Chipolo, who is from Mayongora village in the Kavango West Constituency, has been operating from the market for the past eight years.
He prefers to sell his products here due to the location of the market, which is situated at the entrance of Okahandja’s central business district (CBD) along the B2 road.
Chipolo mostly sells carvings of elephants, buffaloes, giraffes, zebras, lions and crocodiles, amongst others.
He said for the past months he generated a daily income of between N.dollars 200 and N.dollars 300 from the sale of his products to tourists.
“An income of more than N.dollars 200 a day here is a good income. Our products have no fixed prices and we often negotiate with our clients. So if we sell that much, it is good business for us,” he stated.
Chipolo noted that November and December are usually quiet months for the market. This is especially the case when compared to lucrative business months such as February, April and August when tourists from across the world visit Namibia in large numbers, meaning increased customer numbers for the Okahandja Woodcarvers’ Market.
He called on the Namibian Government to start recognising art work and wood carving activities in the country as important ventures that should receive financial assistance and other incentives.

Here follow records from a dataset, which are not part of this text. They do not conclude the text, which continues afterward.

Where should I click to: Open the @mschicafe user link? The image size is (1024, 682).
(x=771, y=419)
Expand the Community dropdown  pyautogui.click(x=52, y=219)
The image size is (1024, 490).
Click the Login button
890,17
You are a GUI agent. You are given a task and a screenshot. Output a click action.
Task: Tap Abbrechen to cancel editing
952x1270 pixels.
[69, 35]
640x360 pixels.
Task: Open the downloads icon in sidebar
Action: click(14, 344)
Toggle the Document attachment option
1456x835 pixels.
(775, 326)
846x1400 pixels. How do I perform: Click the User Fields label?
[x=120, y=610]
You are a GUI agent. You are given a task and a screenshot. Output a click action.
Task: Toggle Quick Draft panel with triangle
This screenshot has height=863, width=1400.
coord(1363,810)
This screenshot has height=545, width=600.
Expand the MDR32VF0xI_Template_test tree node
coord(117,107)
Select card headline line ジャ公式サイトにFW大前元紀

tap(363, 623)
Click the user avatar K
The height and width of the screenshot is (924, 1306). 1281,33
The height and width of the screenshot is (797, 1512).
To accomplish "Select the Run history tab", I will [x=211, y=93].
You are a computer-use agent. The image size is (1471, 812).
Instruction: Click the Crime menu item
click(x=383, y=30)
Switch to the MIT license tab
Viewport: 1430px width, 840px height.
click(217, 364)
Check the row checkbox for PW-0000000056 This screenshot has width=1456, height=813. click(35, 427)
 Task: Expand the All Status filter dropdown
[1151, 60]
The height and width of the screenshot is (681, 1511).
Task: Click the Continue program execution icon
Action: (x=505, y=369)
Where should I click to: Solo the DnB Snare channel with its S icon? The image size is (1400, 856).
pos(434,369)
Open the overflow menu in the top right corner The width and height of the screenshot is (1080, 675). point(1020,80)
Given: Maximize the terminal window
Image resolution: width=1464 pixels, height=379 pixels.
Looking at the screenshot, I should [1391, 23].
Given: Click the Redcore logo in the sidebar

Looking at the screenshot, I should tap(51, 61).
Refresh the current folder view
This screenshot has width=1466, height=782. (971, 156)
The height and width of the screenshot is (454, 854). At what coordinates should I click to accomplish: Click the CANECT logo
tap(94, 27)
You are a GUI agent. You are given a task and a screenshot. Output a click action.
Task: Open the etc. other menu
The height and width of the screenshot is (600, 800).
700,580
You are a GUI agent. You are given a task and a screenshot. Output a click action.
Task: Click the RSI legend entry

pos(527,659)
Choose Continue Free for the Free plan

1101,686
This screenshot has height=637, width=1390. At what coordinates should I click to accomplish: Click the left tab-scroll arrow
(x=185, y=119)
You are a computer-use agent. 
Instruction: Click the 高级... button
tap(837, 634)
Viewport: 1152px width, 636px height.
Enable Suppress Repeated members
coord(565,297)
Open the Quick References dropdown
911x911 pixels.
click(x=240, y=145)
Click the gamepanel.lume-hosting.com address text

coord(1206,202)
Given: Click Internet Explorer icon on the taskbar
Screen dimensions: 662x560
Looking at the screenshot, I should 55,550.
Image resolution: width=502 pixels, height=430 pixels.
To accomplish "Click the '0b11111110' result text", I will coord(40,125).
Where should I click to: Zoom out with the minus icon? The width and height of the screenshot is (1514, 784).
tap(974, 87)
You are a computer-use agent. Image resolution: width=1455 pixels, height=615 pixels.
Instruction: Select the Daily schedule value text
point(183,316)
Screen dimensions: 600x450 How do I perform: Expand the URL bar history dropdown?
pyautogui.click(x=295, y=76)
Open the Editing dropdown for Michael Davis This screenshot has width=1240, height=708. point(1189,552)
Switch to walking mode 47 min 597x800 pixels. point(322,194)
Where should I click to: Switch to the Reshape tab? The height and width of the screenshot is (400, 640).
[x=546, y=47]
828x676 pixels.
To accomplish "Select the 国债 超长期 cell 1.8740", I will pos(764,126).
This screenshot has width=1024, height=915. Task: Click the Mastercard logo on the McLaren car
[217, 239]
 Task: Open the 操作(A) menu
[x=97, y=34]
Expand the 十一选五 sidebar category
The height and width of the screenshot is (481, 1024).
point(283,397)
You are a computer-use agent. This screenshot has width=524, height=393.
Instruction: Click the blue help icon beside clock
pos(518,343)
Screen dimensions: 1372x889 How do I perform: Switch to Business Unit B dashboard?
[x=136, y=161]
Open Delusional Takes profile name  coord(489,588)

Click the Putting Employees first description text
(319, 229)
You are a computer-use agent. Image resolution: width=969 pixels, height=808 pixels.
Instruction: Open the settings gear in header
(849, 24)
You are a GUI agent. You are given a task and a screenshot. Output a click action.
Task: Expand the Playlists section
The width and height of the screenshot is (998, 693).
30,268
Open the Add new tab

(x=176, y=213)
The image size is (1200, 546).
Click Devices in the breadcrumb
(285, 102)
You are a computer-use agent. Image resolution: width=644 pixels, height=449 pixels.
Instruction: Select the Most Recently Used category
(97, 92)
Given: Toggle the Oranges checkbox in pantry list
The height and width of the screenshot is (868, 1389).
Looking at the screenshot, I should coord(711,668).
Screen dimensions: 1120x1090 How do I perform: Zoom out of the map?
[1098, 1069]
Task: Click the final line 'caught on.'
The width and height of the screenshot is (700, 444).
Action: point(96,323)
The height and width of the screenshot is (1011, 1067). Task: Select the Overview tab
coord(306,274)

“If our Government could introduce an incentive of some sort in this industry, many unemployed youths would become motivated and start up their own projects,” he stated, adding that should that happen, Government could look into establishing an ‘art examination board’ comprising art specialists.
Such a board could then also be responsible for seeing to it that the individuals who are engaged in art and handicraft are abiding by the laws and regulations of the industry while turning their crafts into profitable businesses.
Another woodcarver who said she is impressed with the number of tourists visiting the market this month was Julia Moses.
Moses, 29, is from Rundu and has been in the carving industry and operating from the Okahandja Woodcarvers’ Market for the past nine years.
She sells traditional bowls, spears, bangles and earrings, amongst other wood products.
“I learned the skill of crafting from my parents at Rundu, and now it is the only source of income I rely on,” she said.
Moses concurred with Chipolo, saying November this year has been a good month for art and crafts businesses at the Okahandja Woodcarvers’ Market compared to previous years.
She said she had an income of between N.dollars 200 to N.dollars 320 a day, calling it her best-selling month ever.